Items listed in a dataset
◇ ◇ ◇ ◇ ◇ ◇ ◇

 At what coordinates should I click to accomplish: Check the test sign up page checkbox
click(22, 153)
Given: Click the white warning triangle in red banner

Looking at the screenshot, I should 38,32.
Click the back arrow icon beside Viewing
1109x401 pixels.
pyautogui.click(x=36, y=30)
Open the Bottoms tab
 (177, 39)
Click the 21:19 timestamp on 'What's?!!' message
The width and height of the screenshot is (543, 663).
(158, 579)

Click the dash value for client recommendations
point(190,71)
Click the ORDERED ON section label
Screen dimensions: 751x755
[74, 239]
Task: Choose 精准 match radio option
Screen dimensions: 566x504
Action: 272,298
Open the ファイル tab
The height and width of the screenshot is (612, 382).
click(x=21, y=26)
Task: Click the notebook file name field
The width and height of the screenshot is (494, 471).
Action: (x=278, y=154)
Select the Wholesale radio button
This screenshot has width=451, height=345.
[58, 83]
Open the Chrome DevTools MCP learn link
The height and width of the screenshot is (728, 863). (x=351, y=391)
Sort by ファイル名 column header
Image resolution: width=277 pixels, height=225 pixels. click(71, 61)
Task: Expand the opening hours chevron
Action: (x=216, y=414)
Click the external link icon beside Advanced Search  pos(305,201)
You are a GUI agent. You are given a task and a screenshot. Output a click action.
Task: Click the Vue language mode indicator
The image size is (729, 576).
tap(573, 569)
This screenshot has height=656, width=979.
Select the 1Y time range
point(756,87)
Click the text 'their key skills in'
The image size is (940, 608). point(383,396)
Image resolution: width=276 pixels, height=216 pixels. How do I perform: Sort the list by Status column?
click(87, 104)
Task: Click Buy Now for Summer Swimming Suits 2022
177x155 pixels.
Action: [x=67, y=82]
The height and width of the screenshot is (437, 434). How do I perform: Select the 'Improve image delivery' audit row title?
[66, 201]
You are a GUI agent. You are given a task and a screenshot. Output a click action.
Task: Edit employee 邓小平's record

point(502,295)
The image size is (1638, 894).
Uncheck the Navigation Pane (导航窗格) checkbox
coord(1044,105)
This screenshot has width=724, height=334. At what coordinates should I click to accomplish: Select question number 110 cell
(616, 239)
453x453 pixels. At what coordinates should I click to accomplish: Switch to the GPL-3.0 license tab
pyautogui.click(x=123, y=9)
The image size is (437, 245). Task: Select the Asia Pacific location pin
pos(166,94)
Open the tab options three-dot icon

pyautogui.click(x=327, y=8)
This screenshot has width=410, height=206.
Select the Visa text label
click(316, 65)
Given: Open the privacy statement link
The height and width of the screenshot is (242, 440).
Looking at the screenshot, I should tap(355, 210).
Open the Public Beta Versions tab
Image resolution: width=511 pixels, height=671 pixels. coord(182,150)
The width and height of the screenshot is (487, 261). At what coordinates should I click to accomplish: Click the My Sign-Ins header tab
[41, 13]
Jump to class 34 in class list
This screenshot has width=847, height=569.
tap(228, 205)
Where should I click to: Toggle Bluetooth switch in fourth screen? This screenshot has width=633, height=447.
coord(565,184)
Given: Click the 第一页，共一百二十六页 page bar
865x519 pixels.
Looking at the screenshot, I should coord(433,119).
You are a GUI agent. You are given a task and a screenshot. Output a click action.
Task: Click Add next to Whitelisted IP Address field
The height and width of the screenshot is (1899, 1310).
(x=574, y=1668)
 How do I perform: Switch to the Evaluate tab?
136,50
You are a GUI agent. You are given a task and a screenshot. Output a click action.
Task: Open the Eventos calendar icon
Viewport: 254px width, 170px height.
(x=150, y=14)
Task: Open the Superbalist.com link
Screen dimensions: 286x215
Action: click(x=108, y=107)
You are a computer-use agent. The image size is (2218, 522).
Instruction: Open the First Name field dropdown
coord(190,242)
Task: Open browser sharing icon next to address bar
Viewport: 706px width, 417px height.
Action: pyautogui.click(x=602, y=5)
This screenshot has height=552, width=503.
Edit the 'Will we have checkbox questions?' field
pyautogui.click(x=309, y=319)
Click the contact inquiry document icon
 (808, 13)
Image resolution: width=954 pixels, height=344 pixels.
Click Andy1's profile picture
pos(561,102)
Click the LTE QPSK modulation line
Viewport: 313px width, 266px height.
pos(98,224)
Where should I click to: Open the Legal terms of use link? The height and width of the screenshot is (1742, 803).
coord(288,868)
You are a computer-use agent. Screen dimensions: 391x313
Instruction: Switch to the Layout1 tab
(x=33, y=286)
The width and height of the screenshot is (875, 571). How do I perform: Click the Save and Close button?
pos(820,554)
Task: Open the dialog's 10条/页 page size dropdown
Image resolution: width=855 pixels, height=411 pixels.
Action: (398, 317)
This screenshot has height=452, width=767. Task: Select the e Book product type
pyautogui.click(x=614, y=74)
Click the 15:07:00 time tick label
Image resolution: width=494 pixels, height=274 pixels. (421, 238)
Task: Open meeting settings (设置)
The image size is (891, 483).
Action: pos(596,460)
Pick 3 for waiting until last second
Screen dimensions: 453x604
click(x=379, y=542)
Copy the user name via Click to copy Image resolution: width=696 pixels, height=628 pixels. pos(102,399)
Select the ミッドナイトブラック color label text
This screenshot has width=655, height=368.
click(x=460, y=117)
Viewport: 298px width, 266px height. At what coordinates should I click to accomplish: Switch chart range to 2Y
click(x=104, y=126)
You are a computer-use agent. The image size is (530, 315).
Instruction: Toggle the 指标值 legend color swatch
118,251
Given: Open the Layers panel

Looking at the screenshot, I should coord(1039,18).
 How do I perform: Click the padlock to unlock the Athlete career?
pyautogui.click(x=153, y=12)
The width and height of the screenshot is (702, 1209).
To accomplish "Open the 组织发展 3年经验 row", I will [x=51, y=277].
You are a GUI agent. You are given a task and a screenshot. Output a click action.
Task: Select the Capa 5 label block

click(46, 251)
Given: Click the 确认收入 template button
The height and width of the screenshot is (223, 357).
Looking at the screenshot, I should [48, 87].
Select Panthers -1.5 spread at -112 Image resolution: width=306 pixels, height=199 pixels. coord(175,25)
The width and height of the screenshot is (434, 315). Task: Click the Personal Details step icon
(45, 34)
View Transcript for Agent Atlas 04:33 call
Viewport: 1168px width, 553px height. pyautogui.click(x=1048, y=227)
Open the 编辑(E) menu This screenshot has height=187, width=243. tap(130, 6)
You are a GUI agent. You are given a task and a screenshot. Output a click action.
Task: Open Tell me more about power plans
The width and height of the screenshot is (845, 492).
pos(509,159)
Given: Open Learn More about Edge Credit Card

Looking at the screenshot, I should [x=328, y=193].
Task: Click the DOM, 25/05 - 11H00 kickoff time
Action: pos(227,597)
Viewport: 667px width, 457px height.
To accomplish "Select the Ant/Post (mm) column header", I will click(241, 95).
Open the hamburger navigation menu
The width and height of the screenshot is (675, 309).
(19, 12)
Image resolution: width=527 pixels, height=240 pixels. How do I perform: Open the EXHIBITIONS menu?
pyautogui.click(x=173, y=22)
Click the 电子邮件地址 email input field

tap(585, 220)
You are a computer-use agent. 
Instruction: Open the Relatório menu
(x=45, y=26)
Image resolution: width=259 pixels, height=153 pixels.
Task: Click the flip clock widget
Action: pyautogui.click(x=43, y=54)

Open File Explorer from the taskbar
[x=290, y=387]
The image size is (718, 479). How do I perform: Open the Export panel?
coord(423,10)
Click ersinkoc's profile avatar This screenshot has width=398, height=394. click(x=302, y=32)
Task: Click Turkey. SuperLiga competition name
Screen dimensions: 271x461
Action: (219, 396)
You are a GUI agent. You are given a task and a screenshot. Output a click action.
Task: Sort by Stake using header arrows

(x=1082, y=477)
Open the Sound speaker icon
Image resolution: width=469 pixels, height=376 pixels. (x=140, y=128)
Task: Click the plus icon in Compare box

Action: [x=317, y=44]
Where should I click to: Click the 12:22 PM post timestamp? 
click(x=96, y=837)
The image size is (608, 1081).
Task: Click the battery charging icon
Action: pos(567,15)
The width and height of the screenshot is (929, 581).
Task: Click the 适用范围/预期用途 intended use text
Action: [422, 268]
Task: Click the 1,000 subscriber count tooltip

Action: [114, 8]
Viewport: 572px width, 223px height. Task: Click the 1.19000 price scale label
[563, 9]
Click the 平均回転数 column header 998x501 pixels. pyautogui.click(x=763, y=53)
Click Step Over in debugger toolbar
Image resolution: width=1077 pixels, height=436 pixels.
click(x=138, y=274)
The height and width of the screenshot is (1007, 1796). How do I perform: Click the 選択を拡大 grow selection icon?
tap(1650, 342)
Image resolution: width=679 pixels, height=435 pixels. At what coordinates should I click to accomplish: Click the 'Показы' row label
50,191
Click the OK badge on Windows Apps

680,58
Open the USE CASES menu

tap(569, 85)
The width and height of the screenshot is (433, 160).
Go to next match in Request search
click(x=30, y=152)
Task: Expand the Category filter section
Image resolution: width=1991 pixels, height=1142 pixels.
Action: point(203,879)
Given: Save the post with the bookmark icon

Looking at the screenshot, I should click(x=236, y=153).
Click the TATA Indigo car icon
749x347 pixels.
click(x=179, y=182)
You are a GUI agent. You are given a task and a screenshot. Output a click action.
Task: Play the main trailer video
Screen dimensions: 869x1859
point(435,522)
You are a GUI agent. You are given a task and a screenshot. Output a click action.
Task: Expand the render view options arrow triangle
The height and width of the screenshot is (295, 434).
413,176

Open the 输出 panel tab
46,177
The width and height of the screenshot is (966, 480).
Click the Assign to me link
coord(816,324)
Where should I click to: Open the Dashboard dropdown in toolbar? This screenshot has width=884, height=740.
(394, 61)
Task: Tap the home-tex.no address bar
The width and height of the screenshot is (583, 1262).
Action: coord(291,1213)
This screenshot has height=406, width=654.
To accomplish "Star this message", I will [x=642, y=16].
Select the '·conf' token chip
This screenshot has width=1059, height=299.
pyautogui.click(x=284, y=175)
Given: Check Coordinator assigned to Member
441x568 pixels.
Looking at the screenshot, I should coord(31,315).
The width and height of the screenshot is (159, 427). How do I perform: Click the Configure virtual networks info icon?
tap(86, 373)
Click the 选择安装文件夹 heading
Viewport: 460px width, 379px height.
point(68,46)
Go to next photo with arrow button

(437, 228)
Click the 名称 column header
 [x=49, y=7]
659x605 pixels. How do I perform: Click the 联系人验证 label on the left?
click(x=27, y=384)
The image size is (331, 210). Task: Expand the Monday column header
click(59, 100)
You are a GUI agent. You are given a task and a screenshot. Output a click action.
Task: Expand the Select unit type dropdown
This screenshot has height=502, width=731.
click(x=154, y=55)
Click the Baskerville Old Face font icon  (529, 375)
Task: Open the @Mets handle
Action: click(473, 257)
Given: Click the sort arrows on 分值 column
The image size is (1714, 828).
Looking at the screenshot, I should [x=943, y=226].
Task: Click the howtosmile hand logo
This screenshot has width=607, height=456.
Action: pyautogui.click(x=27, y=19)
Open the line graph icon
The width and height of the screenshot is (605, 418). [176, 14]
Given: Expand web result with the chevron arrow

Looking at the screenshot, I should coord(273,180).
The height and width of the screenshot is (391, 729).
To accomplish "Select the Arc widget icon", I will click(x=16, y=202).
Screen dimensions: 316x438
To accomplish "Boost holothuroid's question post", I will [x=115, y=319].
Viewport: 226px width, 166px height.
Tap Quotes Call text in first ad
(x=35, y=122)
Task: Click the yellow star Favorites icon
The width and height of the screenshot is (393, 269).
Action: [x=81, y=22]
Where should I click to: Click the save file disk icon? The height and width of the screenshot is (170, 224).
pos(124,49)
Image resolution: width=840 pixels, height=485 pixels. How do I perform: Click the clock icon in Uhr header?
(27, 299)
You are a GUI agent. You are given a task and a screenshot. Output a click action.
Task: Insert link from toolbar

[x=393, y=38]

◇ ◇ ◇ ◇ ◇ ◇ ◇

* About this task: All that belongs in the answer is the run of lines above from the line containing "Screen dimensions: 286x215" through the line containing "Task: Open browser", exactly as written.

* Result of the task:
Screen dimensions: 286x215
Action: click(x=108, y=107)
You are a computer-use agent. The image size is (2218, 522).
Instruction: Open the First Name field dropdown
coord(190,242)
Task: Open browser sharing icon next to address bar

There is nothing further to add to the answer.